Un autre sujet accessoire à la crypto-monnaie, c’est la question des ‘smart contracts’. On a plusieurs Blockchains qui peuvent servir à plusieurs applications. La crypto-monnaie également. On a aussi la possibilité d’utiliser des ‘smart contracts’ dans la Blockchain, notamment l’Ethereum. L’une des problématiques juridiques qui se pose, c’est quel est le droit qui serait applicable dans l’exécution de ces ‘smart contracts’. Cela revient encore une fois à la problématique du droit applicable.

Finalement, plus que dans le droit de la responsabilité et l’exécution des contrats, c’est la caractéristique nationale très forte, et surtout les différentes applications entre différents pays qui, potentiellement, pourraient poser problème.

 

>> Comment les régulateurs doivent-ils réagir sachant qu’ils seront toujours, ou presque, en retard par rapport aux nouvelles technologies ? Le temps que le régulateur, par exemple, vienne de l’avant avec un règlement par rapport à une nouvelle technologie, une autre émergera rapidement.

C’est une des questions les plus importantes pour les régulateurs. Je pense qu’il y a un changement de paradigme aujourd’hui. Le régulateur sait qu’il ne peut pas encadrer la technologie avant qu’elle n’ait des effets pratiques, que les services soient utilisés pour ces technologies. Au niveau de la technologie en tant que telle, le régulateur doit avoir une approche de neutralité. C’est-à-dire qu’il ne doit pas réguler la technologie, mais plutôt les services qui éclosent avec la diffusion de cette technologie.

Typiquement, l’une des premières possibilités ouvertes au régulateur, c’est de se renseigner sur ces technologies, de les apprendre et d’engager les ressources nécessaires pour les comprendre. Passée la première étape de compréhension de ces technologies, on a également un certain nombre de régulateurs – y compris à Maurice si je ne me trompe – qui permettent aux promoteurs de ces technologies d’avoir un ‘regulatory sandbox’ qui leur permet de tester grandeur nature, en pratique, les effets de leurs technologies.

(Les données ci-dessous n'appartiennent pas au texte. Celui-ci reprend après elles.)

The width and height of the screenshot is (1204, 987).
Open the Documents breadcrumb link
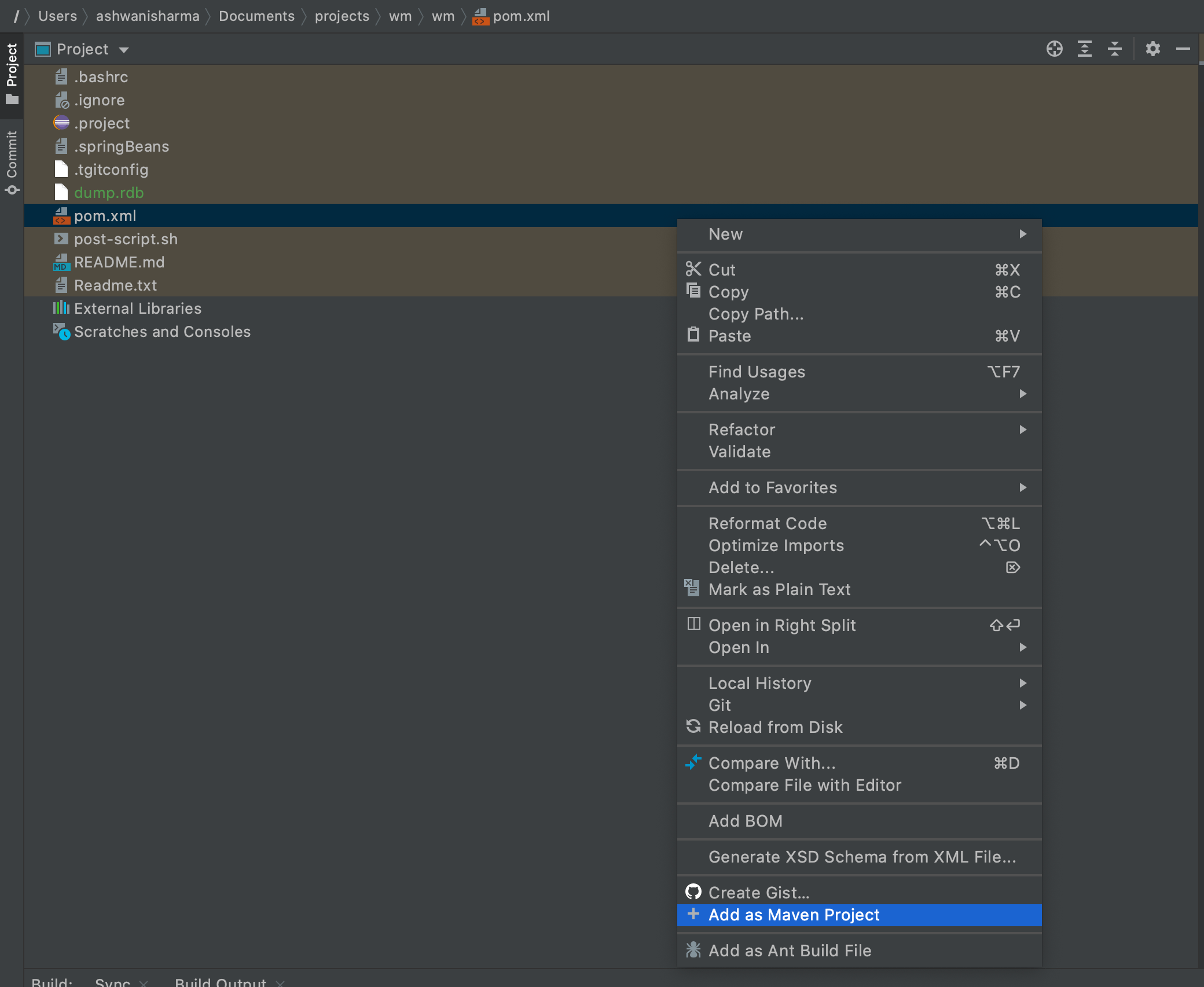[x=256, y=16]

Effectivement, cela permet au régulateur d’identifier les problématiques, les avantages, les inconvénients et de pouvoir encadrer ces services de façon optimale sans ajouter de la régulation qui, finalement, serait inutile.  Cela permet d’avoir un aspect beaucoup plus pratique.

 

>> Donc les régulateurs sont prêts au dialogue et à garder les yeux ouverts sur les nouvelles technologies ?

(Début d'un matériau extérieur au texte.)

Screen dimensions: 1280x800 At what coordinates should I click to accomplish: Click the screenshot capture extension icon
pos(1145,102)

C’est le but du régulateur. D’un côté, il est garant de la stabilité financière, donc du système bancaire et financier, et de l’autre côté, de la protection des consommateurs et des acteurs économiques. Le régulateur est dans son rôle d’encadrement, et l’encadrement ne passe pas forcément par la régulation, mais par un dialogue et éventuellement une adaptation des cadres légaux qui sont applicables. Cela ne passe pas forcément par l’adoption de nouvelles règles.

 

>> Qui dit nouvelles technologies, dit également abus. Vous dites que les régulateurs ne doivent pas forcément venir avec de nouvelles règles. Comment, à ce moment, prévenir les abus ?

Le régulateur ne peut pas être en avance sur la technologie. Finalement, il ne fait que réagir face aux défis lancés par les nouvelles technologies. Typiquement, concernant le cas des crypto-monnaies, une des problématiques posées au régulateur concerne le caractère anonyme. On parle du caractère de ‘pseudonomisation’ des crypto-monnaies qui ne permet pas d’identifier clairement l’ensemble des acteurs qui réalisent des transactions dans Blockchain. Cela pose un problème en matière d’anti-blanchiment, et de lutte contre le financement du terrorisme.

Une des solutions qui a été trouvée par les régulateurs, notamment en France, au Luxembourg et à Hong Kong, c’est non pas de rendre la technologie identifiable, mais plutôt de soumettre aux plateformes qui permettent l’échange de Bitcoin ou d’autres crypto-monnaies à des obligations anti-blanchiment d’argent, comme l’ensemble des acteurs financiers. C’est l’une des solutions déjà appliquées par certains pays. Le plus important défi pour le régulateur actuellement est la lutte contre le blanchiment.